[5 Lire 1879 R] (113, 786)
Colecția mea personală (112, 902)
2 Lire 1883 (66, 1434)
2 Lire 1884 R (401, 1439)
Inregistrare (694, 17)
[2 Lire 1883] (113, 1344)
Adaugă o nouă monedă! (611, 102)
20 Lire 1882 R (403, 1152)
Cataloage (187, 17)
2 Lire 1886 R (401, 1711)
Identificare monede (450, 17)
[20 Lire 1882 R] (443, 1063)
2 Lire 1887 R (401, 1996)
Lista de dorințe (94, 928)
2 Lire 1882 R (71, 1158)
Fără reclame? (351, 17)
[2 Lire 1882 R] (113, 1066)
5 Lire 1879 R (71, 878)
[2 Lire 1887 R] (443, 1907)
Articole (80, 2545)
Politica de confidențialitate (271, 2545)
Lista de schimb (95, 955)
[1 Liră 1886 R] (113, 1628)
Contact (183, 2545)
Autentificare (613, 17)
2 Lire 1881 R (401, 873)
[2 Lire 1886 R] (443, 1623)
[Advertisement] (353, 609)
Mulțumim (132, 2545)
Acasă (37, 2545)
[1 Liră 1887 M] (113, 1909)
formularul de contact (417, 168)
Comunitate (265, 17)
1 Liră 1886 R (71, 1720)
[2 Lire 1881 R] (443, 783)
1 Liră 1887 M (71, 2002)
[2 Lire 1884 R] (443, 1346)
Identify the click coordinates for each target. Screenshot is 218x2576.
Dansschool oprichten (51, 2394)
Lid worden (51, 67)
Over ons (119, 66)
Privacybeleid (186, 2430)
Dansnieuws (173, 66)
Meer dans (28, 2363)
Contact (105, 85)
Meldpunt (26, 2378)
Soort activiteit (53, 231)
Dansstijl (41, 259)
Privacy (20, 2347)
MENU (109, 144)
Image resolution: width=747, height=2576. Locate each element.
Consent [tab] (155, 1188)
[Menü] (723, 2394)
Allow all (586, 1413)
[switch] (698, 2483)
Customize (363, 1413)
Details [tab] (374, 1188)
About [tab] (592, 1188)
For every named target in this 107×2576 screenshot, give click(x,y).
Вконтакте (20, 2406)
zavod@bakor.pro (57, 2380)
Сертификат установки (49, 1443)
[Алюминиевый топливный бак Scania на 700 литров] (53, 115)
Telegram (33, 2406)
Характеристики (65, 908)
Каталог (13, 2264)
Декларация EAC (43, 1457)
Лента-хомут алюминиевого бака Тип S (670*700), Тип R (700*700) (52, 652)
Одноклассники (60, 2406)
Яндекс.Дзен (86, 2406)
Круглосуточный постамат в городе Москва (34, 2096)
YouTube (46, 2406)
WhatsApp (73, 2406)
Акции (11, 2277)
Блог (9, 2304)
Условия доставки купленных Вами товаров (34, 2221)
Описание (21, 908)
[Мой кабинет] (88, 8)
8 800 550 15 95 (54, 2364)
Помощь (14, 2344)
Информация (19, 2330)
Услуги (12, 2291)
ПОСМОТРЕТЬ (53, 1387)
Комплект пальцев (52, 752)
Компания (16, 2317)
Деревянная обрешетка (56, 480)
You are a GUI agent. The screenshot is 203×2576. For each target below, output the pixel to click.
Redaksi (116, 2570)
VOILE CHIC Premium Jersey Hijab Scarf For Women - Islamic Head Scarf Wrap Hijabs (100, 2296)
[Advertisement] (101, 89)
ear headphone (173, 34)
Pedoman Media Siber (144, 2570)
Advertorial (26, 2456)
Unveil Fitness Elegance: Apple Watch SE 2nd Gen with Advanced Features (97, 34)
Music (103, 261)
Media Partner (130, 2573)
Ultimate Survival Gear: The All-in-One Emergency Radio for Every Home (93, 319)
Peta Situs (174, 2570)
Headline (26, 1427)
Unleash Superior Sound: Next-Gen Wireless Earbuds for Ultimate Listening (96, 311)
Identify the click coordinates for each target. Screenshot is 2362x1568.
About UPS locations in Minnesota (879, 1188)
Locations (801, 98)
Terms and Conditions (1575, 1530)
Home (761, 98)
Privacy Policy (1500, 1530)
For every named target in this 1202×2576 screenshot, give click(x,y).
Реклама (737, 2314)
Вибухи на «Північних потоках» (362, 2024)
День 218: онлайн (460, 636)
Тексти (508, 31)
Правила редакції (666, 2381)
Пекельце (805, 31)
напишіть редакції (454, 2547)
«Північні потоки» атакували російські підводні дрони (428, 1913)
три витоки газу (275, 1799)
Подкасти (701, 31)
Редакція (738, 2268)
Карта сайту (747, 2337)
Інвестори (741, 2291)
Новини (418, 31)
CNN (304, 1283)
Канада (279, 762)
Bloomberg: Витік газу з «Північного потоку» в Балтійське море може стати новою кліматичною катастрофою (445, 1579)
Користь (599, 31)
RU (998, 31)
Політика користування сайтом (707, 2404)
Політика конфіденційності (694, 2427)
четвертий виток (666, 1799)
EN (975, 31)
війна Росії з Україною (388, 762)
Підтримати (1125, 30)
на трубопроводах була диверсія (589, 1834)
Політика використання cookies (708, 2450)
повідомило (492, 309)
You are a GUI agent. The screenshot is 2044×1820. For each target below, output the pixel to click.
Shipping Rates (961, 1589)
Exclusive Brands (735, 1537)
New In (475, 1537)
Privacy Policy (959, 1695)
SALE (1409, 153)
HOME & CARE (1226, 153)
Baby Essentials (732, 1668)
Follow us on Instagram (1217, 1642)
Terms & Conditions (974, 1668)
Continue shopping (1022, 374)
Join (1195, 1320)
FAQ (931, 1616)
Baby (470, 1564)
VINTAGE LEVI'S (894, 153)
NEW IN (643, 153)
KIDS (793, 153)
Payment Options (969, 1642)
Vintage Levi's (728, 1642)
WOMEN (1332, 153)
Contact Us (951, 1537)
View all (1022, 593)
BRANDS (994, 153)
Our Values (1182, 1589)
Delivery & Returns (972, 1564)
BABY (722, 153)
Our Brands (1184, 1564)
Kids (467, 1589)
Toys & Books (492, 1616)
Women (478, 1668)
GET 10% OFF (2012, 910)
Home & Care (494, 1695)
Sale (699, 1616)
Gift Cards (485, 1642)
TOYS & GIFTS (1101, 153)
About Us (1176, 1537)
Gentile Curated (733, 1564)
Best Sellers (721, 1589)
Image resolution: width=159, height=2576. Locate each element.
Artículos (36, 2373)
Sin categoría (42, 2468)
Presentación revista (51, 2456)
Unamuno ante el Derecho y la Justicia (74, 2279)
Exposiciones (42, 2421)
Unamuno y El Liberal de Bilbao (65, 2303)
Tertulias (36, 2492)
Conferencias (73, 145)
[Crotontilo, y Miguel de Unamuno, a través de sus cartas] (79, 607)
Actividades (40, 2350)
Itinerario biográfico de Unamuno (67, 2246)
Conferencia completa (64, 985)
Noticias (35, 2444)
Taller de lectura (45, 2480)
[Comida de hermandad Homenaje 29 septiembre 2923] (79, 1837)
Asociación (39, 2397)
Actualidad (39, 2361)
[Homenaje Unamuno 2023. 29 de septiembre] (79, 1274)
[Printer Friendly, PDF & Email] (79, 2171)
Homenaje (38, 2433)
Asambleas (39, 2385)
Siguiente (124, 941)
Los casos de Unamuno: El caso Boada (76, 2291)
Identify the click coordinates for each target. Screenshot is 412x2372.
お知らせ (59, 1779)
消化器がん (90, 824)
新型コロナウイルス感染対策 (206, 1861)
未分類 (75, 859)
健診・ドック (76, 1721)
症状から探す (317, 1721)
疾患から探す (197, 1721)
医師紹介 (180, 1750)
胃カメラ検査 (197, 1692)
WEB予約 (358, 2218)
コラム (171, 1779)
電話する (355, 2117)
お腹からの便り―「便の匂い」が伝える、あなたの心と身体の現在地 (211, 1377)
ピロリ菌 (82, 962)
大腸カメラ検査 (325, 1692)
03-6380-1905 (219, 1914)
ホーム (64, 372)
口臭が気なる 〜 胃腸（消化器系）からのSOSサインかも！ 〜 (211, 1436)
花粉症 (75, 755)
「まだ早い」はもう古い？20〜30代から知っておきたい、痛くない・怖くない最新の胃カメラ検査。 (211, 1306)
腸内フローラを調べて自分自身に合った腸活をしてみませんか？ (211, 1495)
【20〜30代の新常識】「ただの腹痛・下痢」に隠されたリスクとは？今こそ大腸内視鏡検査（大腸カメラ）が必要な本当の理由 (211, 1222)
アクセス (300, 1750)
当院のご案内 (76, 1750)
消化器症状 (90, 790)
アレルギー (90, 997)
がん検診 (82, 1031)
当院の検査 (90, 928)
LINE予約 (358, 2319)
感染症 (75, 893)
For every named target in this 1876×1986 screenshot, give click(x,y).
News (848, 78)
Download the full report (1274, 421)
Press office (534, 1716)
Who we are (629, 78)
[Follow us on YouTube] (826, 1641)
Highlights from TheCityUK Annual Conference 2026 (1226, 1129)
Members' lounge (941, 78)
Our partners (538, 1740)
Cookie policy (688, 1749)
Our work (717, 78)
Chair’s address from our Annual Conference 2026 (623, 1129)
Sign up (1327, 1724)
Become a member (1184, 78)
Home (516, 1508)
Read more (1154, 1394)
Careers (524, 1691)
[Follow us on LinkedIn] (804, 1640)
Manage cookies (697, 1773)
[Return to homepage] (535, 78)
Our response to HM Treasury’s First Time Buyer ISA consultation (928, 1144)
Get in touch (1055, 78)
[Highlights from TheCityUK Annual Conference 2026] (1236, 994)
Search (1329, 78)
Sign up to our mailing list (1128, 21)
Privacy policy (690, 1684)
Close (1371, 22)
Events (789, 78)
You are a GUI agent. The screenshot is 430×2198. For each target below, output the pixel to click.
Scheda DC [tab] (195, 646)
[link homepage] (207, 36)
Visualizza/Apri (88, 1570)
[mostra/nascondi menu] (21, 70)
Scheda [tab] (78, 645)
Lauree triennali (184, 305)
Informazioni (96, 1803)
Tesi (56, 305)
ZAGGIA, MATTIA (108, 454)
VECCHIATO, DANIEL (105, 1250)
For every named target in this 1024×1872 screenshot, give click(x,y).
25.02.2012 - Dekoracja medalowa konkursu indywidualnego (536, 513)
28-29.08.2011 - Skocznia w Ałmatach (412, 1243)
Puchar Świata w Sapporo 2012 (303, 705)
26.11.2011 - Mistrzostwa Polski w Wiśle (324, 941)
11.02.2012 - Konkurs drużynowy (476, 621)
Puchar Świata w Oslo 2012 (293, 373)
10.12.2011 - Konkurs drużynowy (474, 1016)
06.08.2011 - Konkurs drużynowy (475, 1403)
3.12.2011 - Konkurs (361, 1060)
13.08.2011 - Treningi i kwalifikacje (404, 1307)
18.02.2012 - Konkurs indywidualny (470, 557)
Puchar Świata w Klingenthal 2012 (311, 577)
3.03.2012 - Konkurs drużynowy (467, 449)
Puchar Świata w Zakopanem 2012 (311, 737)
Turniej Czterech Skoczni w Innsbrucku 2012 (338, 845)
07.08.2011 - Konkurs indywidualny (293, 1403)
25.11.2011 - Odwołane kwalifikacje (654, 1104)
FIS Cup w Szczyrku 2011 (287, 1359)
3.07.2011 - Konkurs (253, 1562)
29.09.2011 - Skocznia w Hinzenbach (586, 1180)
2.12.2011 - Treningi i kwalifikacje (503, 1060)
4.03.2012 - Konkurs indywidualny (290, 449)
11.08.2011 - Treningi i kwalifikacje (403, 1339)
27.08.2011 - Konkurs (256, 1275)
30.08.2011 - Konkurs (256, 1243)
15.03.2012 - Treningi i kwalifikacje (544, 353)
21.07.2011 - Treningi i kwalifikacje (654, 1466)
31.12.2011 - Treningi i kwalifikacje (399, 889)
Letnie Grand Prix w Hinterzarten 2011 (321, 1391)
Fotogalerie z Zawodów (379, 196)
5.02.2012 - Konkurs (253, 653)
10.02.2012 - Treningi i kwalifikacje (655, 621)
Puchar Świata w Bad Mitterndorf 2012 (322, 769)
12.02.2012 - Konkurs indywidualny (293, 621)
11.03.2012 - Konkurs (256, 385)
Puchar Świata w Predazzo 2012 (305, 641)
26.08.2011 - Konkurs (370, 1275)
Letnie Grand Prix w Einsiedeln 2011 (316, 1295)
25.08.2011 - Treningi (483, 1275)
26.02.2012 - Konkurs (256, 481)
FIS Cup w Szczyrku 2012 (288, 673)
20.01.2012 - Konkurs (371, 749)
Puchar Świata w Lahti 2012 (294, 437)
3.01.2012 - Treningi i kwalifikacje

-------------------------

Determine the number of lines in these entries that contain the word "drużynowy", and write only that number.

*The answer*: 4